Tramonta rapidamente l'immagine di un'America che doveva il suo grande dinamismo alla valorizzazione massima dell'iniziativa individuale e che, come tale, si proponeva quale modello da imitare per le altre società. Se anche l'America «sceglie» lo Stato, il massiccio intervento pubblico, cosa possono fare quelle società che hanno sempre avuto una fiducia assai minore nelle virtù dell'individualismo, nelle benefiche conseguenze collettive della valorizzazione della libertà individuale? Due aspetti delle risposte, pur fra loro assai differenziate, che i governi, americano ma anche europei, stanno dando alla crisi, dovrebbero essere attentamente valutate. Il primo riguarda la pericolosa rotta di collisione che, in situazione di crisi, può determinarsi fra le ragioni dell'economia e quelle della democrazia. La logica economica, in queste situazioni, può entrare in conflitto con la logica politica.
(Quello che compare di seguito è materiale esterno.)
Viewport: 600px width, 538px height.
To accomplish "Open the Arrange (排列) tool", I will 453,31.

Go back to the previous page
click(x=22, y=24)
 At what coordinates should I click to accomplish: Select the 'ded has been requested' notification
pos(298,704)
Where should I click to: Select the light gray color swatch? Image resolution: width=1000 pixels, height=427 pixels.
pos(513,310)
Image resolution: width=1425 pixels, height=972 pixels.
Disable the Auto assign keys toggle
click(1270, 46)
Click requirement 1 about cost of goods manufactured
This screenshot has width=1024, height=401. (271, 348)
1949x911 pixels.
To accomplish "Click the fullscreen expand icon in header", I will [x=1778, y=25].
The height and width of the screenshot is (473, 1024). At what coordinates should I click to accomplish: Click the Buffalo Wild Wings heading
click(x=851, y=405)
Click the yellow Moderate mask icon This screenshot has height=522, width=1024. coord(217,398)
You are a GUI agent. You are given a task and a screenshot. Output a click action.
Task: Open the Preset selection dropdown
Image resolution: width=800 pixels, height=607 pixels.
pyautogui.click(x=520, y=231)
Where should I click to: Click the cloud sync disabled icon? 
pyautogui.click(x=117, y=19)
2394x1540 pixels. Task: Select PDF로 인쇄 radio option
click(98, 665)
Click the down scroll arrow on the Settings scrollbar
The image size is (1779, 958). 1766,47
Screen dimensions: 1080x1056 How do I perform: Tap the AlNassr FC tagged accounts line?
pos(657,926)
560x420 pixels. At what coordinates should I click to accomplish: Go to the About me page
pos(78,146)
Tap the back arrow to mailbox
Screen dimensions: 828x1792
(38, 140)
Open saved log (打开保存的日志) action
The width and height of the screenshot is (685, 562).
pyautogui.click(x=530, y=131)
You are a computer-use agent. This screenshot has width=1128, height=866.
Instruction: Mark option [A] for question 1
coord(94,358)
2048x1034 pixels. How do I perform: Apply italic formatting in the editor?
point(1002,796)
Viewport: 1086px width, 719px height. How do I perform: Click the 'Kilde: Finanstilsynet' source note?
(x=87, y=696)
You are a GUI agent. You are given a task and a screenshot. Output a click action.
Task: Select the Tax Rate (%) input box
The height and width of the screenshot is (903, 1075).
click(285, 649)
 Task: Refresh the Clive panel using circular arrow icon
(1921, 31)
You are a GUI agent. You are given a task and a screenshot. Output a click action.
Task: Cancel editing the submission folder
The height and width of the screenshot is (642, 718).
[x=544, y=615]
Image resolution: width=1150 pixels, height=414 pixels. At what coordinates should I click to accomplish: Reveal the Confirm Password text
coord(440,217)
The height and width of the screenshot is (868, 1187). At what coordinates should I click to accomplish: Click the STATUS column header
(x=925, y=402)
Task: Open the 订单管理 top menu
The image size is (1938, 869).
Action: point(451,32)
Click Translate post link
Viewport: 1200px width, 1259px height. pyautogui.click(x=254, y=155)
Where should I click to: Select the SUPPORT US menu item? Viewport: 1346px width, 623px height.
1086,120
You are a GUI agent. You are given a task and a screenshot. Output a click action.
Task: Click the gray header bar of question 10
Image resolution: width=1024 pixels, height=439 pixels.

I governi prendono decisioni volte a rassicurare l'opinione pubblica e a sostenere, con politiche pro-occupazione e misure di segno egualitario (più tasse sui ricchi), il consenso nazionale, decisioni che tuttavia possono aggravare o prolungare nel tempo la crisi. Blandire Main Street (l'uomo della strada) scaricandone tutti gli oneri su Wall Street può essere un'ottima mossa politica nel breve termine, ma i costi di medio e lungo termine potrebbero rivelarsi assai elevati. Il secondo aspetto riguarda gli effetti sugli atteggiamenti culturali diffusi. Nel momento in cui si radica l'idea secondo cui il mercato è il «Dio che ha fallito», si afferma per ciò stesso la pericolosa illusione che la salvezza possa venire solo dallo Stato. Si dimentica il fatto essenziale che tanto il mercato quanto lo Stato, in quanto istituzioni umane e per ciò imperfette, possono fallire ma che i fallimenti dello Stato sono in genere assai più catastrofici di quelli del mercato. Quando il mercato fallisce provoca grandi, ancorché temporanee, sofferenze (disoccupazione, drastica riduzione del tenore di vita delle persone, povertà).

 

I fallimenti dello Stato, per contro, si chiamano compressione delle libertà (sempre), oppressione politica (spesso) e, nei casi estremi, tirannia e guerre. Oggi, i Robin Hood di tutto il mondo (i nostri, i Robin Hood italiani, sono addirittura entusiasti) lodano Obama che toglie ai ricchi per dare ai poveri. Finalmente, come si sente continuamente ripetere, lo «strapotere del mercato» è finito. Dimenticando che quello «strapotere» ci ha dato decenni di crescita economica impetuosa con molte ricadute virtuose in ambito politico (si pensi a quanto si è diffusa e radicata nel mondo la forma di governo democratica). Tornare all'epoca dello «strapotere dello Stato» è certo un'idea attraente per coloro che detestano il mercato, e la competizione che ne è l'essenza. Ma che succede se lo strapotere dello Stato impedisce di rilanciare la crescita, e ci fa precipitare in un mondo di conflitti neo-protezionisti? Lo sceriffo di Nottingham sarà pure stato sconfitto ma non resterà, a quel punto, abbastanza bottino per sfamare i poveri.